- Source text
Parliament of Malaysia
- Long title An Act to revise and consolidate the law relating to the protection of official secrets. ;
- Citation: Act 88
- Territorial extent: Malaysia
- Passed by: Dewan Rakyat
- Passed: 14 August 1972
- Passed by: Dewan Negara
- Passed: 5 September 1972
- Royal assent: 26 September 1972
- Commenced: 30 September 1972
- Effective: 1 October 1972

Legislative history

First chamber: Dewan Rakyat
- Bill title: Official Secrets Bill 1972
- Bill citation: D.R. 38/1972
- Introduced by: Mohamed Yaacob, Deputy Minister of Home Affairs
- First reading: 8 August 1972
- Second reading: 11 August 1972
- Third reading: 14 August 1972

Second chamber: Dewan Negara
- Bill title: Official Secrets Bill 1972
- Bill citation: D.R. 38/1972
- Member(s) in charge: Mohamed Yaacob, Deputy Minister of Home Affairs
- First reading: 4 September 1972
- Second reading: 5 September 1972
- Third reading: 5 September 1972

Amends
- Finance Companies Act 1969 [Act 6]

Amended by
- Banking Act 1973 [Act 102] Bank Simpanan Nasional Act 1974 [Act 146] Malaysian Currency (Ringgit) Act 1975 [Act 160] Criminal Procedure (Amendment and Extension) Act 1976 [Act A324] Banking and Borrowing Companies (Amendment) Act 1979 [Act A454] Official Secrets (Amendment) Act 1984 [Act A573] Official Secrets (Amendment) Act 1986 [Act A660] Banking and Financial Institutions Act 1989 [Act 372]

Related legislation
- Official Secrets Ordinance 1950 of the States of Malaya [F.M. 15 of 1950] Official Secrets Ordinance of Sabah [Cap. 90] Official Secrets Acts 1911 and 1920 of the United Kingdom Official Secrets Ordinance of Sarawak [Cap. 63]

Keywords
- Classified information, confidential, official secret, restricted, secret, top secret, espionage, informant

= Official Secrets Act 1972 =

The Official Secrets Act 1972 (Akta Rahsia Rasmi 1972, abbreviated OSA), is a statute in Malaysia prohibiting the dissemination of information classified as an official secret. The legislation is based on the Official Secrets Act of the United Kingdom. After criticism of the act for lacking clarity, it was amended in 1986.

- Task requirements
a - Answer these questions using the article on Malaysia's Official Secrets Act 1972.
(i) Who introduced the bill in the Dewan Rakyat?
(ii) On what date did the act receive royal assent?
(iii) The legislation is based on the Official Secrets Act of which country?
b - According to the article on Malaysia's Official Secrets Act 1972, why was the act amended in 1986? Answer in one to three sentences.
c - Continue the article on Malaysia's Official Secrets Act 1972 after its last sentence.

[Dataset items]
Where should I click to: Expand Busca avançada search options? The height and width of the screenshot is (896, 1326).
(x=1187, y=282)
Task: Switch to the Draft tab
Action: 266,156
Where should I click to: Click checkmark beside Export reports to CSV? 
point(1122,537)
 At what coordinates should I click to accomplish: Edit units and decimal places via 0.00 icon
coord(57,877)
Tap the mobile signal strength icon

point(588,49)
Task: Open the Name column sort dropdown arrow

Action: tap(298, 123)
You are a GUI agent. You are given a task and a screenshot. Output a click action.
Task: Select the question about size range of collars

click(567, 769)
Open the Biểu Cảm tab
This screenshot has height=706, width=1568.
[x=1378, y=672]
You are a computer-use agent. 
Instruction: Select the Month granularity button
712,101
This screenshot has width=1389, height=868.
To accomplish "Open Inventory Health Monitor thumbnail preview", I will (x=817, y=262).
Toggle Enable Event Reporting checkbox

- Expected answers
a -
(i) Mohamed Yaacob, Deputy Minister of Home Affairs
(ii) 26 September 1972
(iii) The United Kingdom

b - The act was amended in 1986 because it had been criticized for lacking clarity.

c -
==Provisions==

The act defines an "official secret" as:

...any document specified in the Schedule and any information and material relating thereto and includes any other official document, information and material as may be classified as 'Top Secret', 'Secret', 'Confidential' or 'Restricted', as the case may be, by a Minister, the Menteri Besar or Chief Minister of a State or such public officer

The Schedule to the Act covers "Cabinet documents, records of decisions and deliberations including those of Cabinet committees", as well as similar documents for state executive councils. It also includes "documents concerning national security, defence and international relations".

==Criticism==
The act has been criticised for ostensibly stifling dissent and reducing transparency in government workings. One statesman has suggested that the act has turned the press into "an alternative Government Gazette". In addition, the usage of the act to classify documents which "cannot by any stretch of the imagination be reasonably confidential or secret" has been criticised.

==Structure==
The Official Secrets Act 1972, in its current form (1 January 2006), consists of 31 sections and 1 schedule (including 9 amendments), without separate Part.
- Section 1: Short title
- Section 2: Interpretation
- Section 2A: Addition, deletion or amendment of the Schedule
- Section 2B: Appointment of public officer to classify official document, etc.
- Section 2C: Declassification of official secret by a Minister or a public officer
- Section 3: Penalties for spying
- Section 4: Prohibition of taking or making any document, measurement, sounding or survey of or within a prohibited place
- Section 5: Penalty for making or assisting in making false declarations or statements in obtaining permits
- Section 6: Special power of the court to direct search and seizure
- Section 7: Prohibition from carrying photographic apparatus
- Section 7A: Duty to report request for information, etc.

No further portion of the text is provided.